## PROBLEM
Copy the lines from the one with "Viewport: 1108px width, 798px" to the one with "tap(252, 328)" word for word, leaving out the pictures.

## DATA
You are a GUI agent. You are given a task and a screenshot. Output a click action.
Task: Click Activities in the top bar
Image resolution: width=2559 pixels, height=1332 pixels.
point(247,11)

* * *

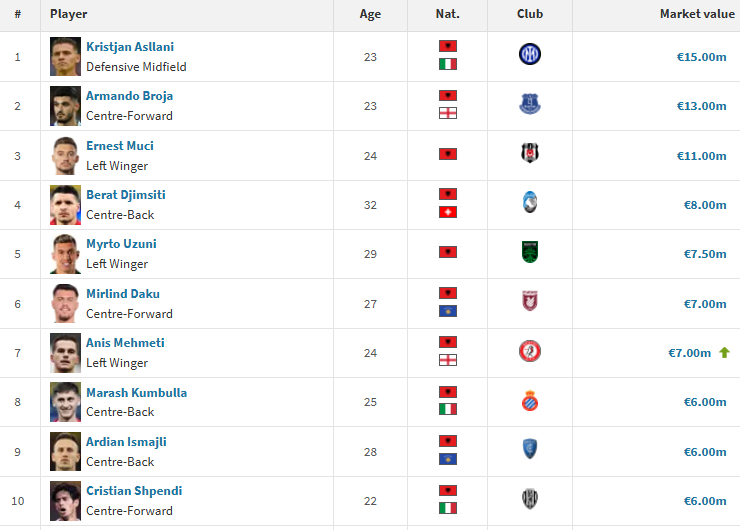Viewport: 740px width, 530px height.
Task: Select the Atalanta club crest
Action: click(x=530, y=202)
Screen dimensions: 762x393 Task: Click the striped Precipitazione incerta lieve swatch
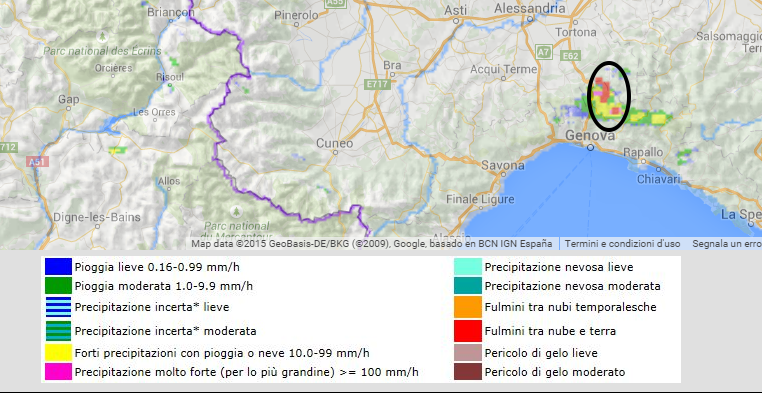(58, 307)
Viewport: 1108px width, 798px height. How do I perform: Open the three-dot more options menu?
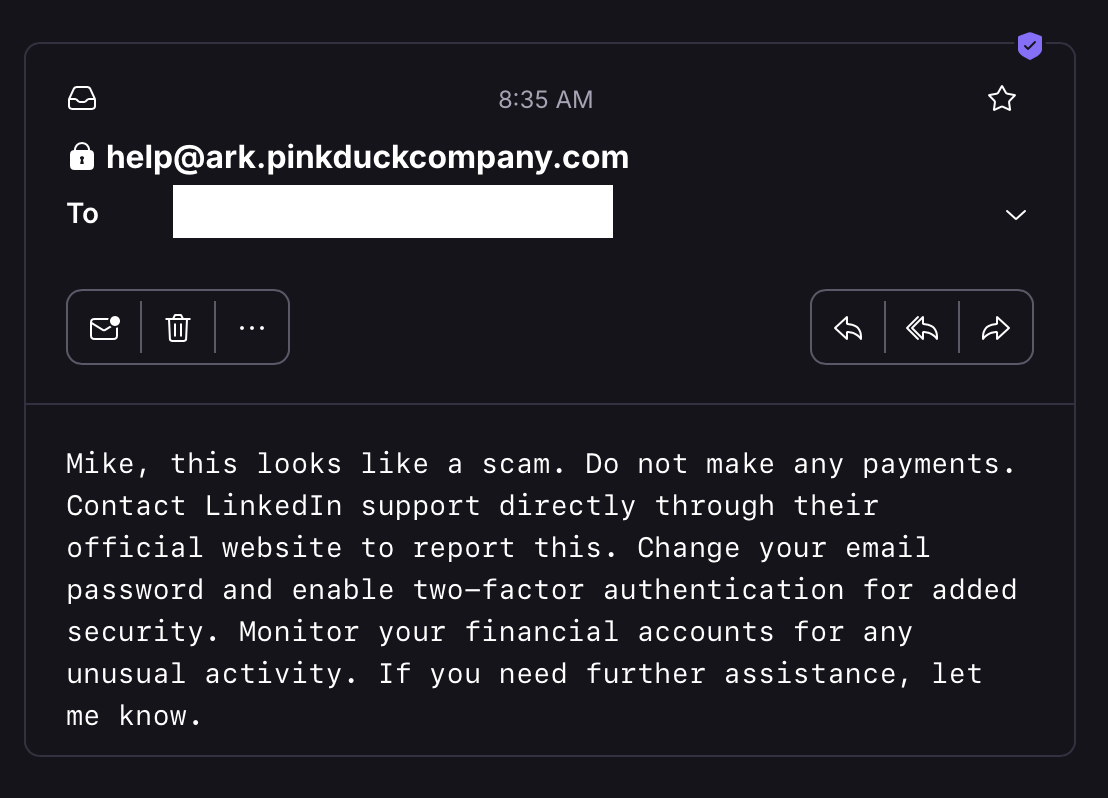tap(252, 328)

...

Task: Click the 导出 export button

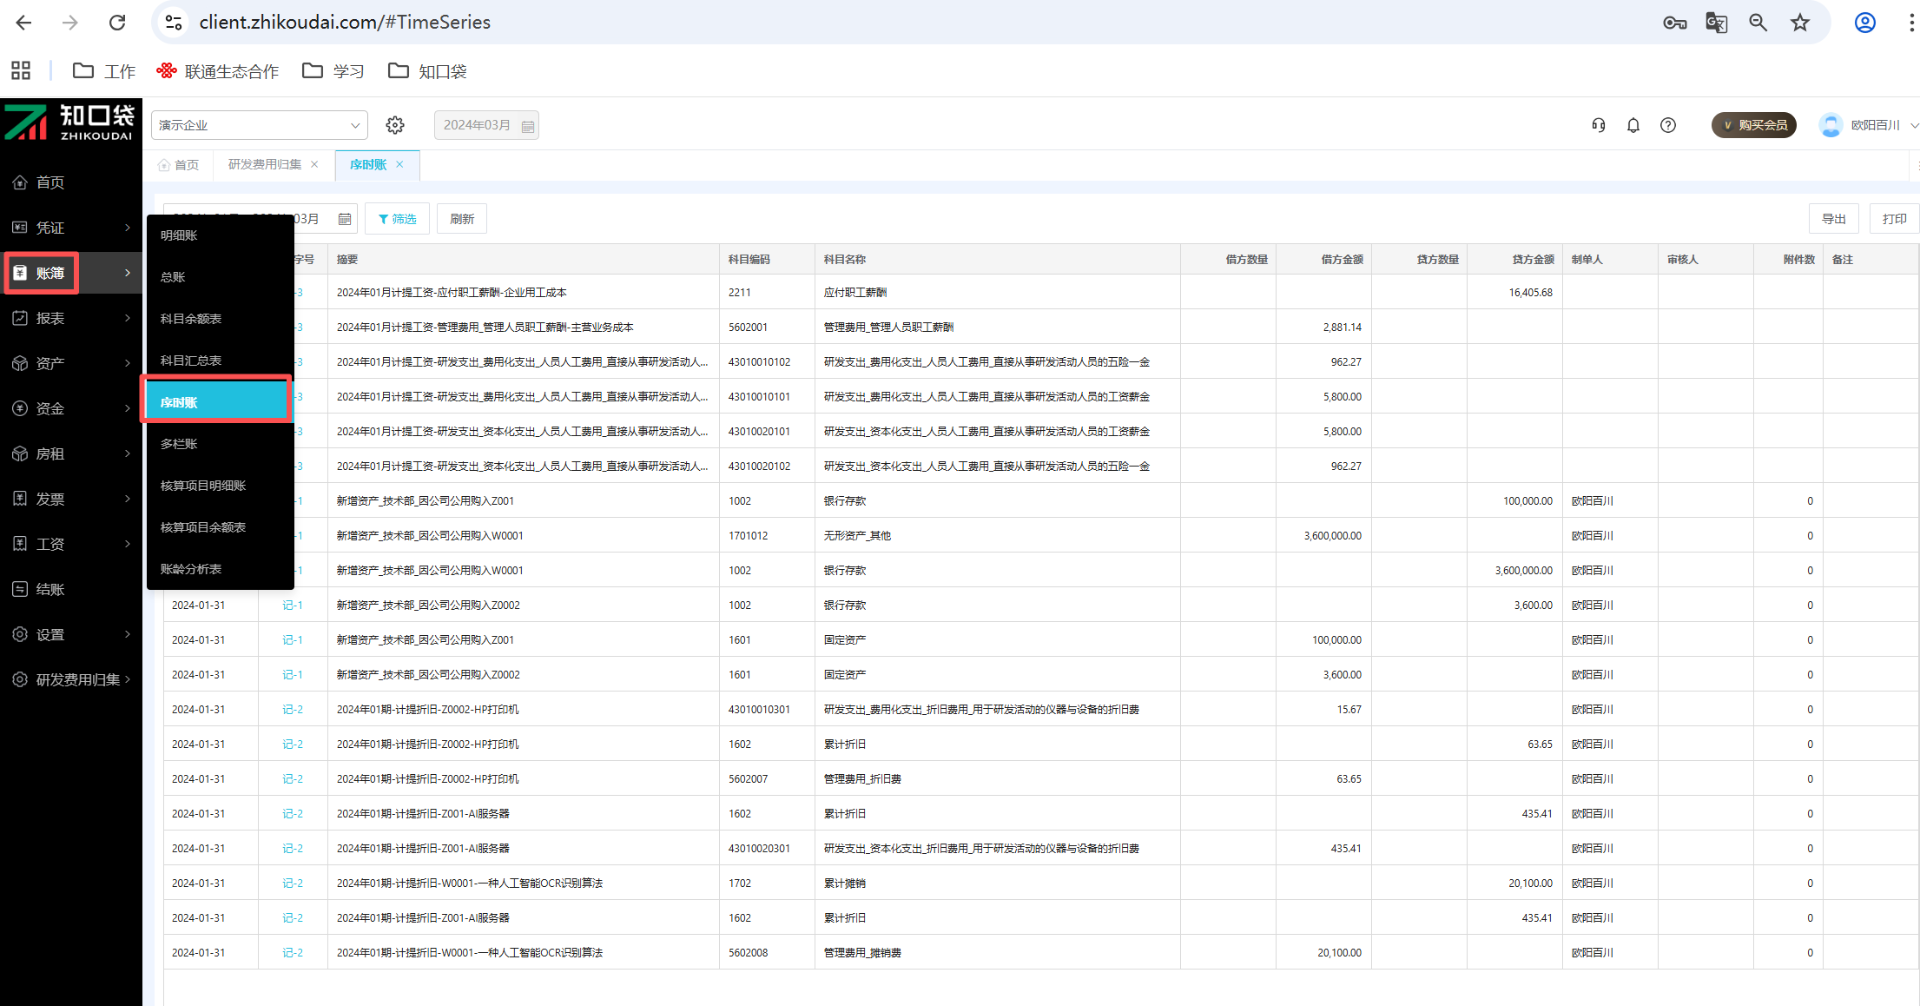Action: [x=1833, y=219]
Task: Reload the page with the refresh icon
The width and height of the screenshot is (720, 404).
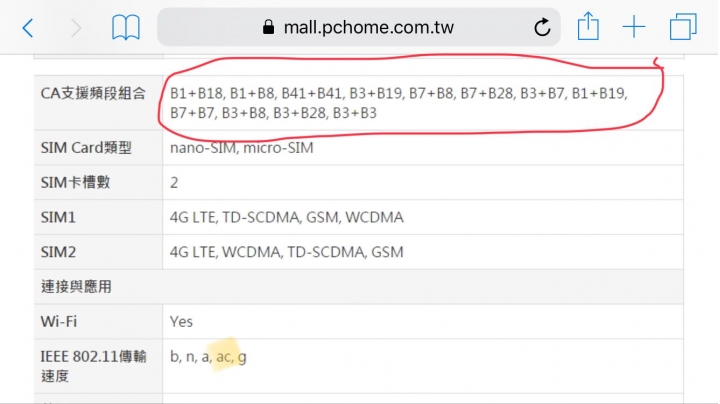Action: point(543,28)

## SOLUTION BELOW
Viewport: 1108px width, 798px height. How do I perform: Open the three-dot more options menu?
tap(252, 328)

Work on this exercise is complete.